Ce livre est une esquisse de l'Avenir tel que je l'entrevois. J'y propose les idées que je crois justes; je ne les impose pas. Pour moi, la liberté n'est pas un vain mot; c'est un principe, auquel je ramène tout, auquel je subordonne tout. Il se peut que les idées que j'expose ne soient ni les plus justes, ni les plus simples. Dans ce cas, je déclare à l'avance, de la manière la plus formelle, qu'il ne m'en coûterait absolument aucun sacrifice d'amour-propre de les abandonner pour adopter celles qui se recommanderaient par une simplicité et par une justesse plus grandes.

Tout vérifier sans prévention, ne rien condamner sans examen; telle est la méthode à laquelle la science et l'industrie ont dû toutes leurs conquêtes, tous leurs progrès. Pas de progrès sans essais. Puisque cette méthode, qui est celle de la Liberté, a si parfaitement réussi à l'industrie et à la science, pourquoi ne pas l'étendre à l'économie sociale et à l'administration publique?
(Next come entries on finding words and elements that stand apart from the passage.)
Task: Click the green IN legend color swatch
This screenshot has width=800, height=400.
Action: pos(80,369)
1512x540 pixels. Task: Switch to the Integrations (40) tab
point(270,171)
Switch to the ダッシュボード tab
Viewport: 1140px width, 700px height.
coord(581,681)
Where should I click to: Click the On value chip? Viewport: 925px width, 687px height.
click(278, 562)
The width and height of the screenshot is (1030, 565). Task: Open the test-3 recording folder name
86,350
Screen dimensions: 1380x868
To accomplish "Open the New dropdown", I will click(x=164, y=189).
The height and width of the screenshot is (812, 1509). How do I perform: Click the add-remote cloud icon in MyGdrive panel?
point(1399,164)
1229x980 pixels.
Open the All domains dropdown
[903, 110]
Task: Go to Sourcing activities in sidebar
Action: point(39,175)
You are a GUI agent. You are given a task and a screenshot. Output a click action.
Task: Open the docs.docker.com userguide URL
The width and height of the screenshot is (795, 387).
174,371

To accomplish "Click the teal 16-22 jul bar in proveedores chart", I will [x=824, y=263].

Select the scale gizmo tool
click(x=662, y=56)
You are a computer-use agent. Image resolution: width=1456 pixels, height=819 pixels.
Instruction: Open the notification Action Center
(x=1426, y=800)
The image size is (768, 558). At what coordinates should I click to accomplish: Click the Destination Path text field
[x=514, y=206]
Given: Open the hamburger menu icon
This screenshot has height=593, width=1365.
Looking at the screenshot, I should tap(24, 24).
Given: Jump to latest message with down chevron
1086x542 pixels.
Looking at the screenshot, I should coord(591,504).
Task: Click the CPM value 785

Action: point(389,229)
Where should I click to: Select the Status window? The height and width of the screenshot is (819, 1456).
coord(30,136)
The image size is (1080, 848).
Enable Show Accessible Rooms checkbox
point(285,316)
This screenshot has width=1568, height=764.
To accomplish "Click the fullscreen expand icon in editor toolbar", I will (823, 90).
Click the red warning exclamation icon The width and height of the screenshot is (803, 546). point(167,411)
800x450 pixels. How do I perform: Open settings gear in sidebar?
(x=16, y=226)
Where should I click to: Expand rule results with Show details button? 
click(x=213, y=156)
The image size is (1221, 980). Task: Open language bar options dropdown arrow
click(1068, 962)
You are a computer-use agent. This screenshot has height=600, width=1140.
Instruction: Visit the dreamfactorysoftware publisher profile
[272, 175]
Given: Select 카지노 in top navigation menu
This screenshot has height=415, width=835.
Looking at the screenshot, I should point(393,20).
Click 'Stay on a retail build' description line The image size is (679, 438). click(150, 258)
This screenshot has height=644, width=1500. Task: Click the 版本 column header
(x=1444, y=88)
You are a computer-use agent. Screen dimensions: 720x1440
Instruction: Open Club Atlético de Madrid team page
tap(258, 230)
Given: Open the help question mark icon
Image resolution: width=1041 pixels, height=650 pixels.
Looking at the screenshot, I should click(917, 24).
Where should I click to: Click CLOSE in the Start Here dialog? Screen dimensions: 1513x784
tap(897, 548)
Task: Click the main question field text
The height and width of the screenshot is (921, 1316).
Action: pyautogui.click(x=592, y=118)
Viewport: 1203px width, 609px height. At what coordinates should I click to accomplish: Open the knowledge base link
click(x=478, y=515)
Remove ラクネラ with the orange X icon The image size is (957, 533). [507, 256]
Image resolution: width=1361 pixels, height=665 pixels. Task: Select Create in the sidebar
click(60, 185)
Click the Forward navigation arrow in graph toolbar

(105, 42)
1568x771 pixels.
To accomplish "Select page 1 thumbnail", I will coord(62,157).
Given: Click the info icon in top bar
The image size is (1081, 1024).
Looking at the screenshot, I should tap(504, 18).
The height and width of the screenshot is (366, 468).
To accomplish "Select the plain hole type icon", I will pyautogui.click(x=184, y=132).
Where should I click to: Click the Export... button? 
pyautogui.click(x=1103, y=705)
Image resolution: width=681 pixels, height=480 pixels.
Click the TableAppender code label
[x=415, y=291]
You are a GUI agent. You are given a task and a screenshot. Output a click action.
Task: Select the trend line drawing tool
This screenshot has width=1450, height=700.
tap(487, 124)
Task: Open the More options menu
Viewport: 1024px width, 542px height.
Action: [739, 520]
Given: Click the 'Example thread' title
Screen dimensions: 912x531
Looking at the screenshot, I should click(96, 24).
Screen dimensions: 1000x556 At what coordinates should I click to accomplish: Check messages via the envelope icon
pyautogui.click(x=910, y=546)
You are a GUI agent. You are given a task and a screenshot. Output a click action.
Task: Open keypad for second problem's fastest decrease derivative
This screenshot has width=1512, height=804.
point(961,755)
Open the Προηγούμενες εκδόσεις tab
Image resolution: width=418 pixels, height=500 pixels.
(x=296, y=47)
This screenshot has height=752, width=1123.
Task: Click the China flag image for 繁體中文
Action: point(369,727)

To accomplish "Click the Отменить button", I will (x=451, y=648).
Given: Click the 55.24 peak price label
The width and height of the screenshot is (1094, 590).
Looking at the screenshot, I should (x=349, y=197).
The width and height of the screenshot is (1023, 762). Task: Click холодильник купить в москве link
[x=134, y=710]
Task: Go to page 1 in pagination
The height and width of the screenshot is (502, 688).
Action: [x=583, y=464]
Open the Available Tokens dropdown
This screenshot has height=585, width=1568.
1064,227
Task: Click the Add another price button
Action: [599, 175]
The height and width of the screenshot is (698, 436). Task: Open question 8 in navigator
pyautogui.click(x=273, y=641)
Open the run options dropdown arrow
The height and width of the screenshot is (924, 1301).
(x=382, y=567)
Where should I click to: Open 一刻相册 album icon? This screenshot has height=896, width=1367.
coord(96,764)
Le péril des révolutions périodiques serait-il donc moindre que le danger des essais successifs? Sur une échelle réduite, tout peut se vérifier sans perturbation. Cette échelle s'offre d'elle-même, c'est la Commune. Ce qu'un État ne saurait entreprendre sans tout bouleverser, une Commune peut l'essayer sans rien troubler. C'est ainsi qu'un procédé nouveau ou qu'un

mécanisme perfectionné passe de la manufacture qui l'a adopté la première à la seconde qui l'imite, de la seconde à la troisième, et ainsi successivement.

Tout essayer, tout vérifier, tout simplifier: c'est la doctrine de l'Expérience substituée à la doctrine de l'Infaillibilité; c'est la mienne. L'homme n'est pas infaillible, il ne sait que ce que lui enseigne l'expérience et n'est certain que de ce qu'elle a démontré. Liberté entière de condamner mes idées; mais liberté entière pour toutes les idées de se produire. Que chacun fasse comme moi; que chacun creuse son sillon dans le vaste champ de la Liberté; que chacun cherche quelles sont les véritables lois de l'Humanité, afin de les appliquer à la Société ! Qui aura découvert ces lois aura trouvé l'Unité universelle.